Reproduce the lines from the one with "Select the PLTW Launch program icon" to the one with "(x=505, y=197)", including both of those lines. Leave the pictures out of your copy.

§ **Supplied records**:
↓↓↓

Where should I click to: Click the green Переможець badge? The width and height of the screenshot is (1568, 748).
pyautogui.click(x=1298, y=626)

↑↑↑
↓↓↓

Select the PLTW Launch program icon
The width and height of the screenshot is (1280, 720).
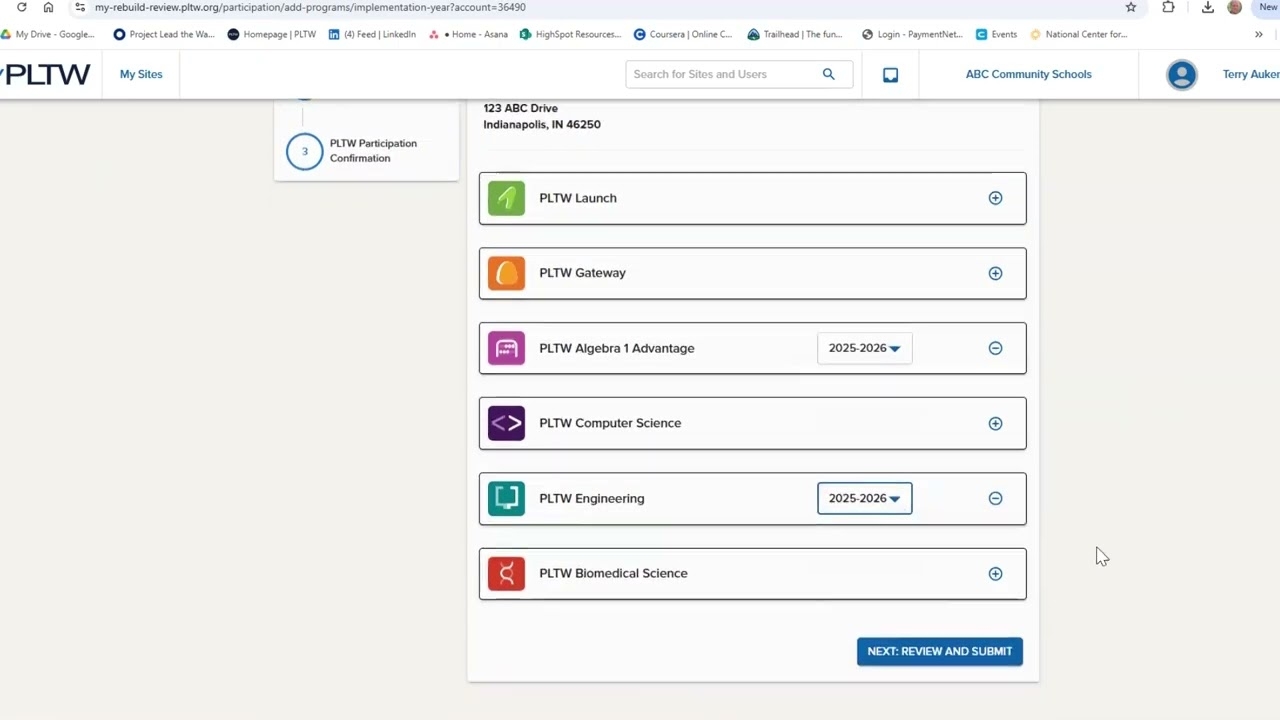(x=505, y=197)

↑↑↑

§ **Task result**:
Select the PLTW Launch program icon
The width and height of the screenshot is (1280, 720).
(x=505, y=197)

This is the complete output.